Take every line of the material and reproduce it exactly.
*** Begin section ***
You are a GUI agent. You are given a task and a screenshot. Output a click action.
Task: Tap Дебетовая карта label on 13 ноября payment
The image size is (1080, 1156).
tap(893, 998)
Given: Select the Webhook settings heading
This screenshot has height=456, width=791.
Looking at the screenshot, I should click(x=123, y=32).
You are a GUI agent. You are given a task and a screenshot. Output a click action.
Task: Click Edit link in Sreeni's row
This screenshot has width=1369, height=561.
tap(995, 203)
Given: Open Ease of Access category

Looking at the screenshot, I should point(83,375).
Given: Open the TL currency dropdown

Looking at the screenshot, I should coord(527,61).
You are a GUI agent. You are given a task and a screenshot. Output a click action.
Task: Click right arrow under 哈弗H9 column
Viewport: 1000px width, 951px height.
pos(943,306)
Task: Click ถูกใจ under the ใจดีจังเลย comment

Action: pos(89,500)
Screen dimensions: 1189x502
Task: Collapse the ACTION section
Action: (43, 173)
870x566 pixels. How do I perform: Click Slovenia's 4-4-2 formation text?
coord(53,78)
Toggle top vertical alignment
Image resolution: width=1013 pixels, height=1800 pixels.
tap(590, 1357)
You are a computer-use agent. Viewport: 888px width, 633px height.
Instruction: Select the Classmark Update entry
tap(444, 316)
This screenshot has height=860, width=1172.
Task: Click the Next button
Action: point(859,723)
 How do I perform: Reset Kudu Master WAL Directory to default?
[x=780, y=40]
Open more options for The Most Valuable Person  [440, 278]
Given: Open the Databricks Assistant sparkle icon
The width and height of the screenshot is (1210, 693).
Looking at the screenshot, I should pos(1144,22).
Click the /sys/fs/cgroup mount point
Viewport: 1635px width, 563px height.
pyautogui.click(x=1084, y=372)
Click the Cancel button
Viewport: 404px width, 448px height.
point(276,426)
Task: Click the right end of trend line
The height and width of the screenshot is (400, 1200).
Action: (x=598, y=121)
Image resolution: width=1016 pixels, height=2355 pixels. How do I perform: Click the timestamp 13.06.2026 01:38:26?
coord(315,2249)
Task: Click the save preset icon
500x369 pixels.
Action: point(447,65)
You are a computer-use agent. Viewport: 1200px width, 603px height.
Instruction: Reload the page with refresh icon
*** End section ***
» **EXERCISE SOLUTION**
You are a GUI agent. You are given a task and a screenshot. Output a click action.
Task: Tap Дебетовая карта label on 13 ноября payment
The image size is (1080, 1156).
tap(893, 998)
Given: Select the Webhook settings heading
This screenshot has height=456, width=791.
Looking at the screenshot, I should click(x=123, y=32).
You are a GUI agent. You are given a task and a screenshot. Output a click action.
Task: Click Edit link in Sreeni's row
This screenshot has width=1369, height=561.
tap(995, 203)
Given: Open Ease of Access category

Looking at the screenshot, I should point(83,375).
Given: Open the TL currency dropdown

Looking at the screenshot, I should coord(527,61).
You are a GUI agent. You are given a task and a screenshot. Output a click action.
Task: Click right arrow under 哈弗H9 column
Viewport: 1000px width, 951px height.
pos(943,306)
Task: Click ถูกใจ under the ใจดีจังเลย comment

Action: pos(89,500)
Screen dimensions: 1189x502
Task: Collapse the ACTION section
Action: (43, 173)
870x566 pixels. How do I perform: Click Slovenia's 4-4-2 formation text?
coord(53,78)
Toggle top vertical alignment
Image resolution: width=1013 pixels, height=1800 pixels.
tap(590, 1357)
You are a computer-use agent. Viewport: 888px width, 633px height.
Instruction: Select the Classmark Update entry
tap(444, 316)
This screenshot has height=860, width=1172.
Task: Click the Next button
Action: point(859,723)
 How do I perform: Reset Kudu Master WAL Directory to default?
[x=780, y=40]
Open more options for The Most Valuable Person  [440, 278]
Given: Open the Databricks Assistant sparkle icon
The width and height of the screenshot is (1210, 693).
Looking at the screenshot, I should pos(1144,22).
Click the /sys/fs/cgroup mount point
Viewport: 1635px width, 563px height.
pyautogui.click(x=1084, y=372)
Click the Cancel button
Viewport: 404px width, 448px height.
point(276,426)
Task: Click the right end of trend line
The height and width of the screenshot is (400, 1200).
Action: (x=598, y=121)
Image resolution: width=1016 pixels, height=2355 pixels. How do I perform: Click the timestamp 13.06.2026 01:38:26?
coord(315,2249)
Task: Click the save preset icon
500x369 pixels.
Action: point(447,65)
You are a computer-use agent. Viewport: 1200px width, 603px height.
Instruction: Reload the page with refresh icon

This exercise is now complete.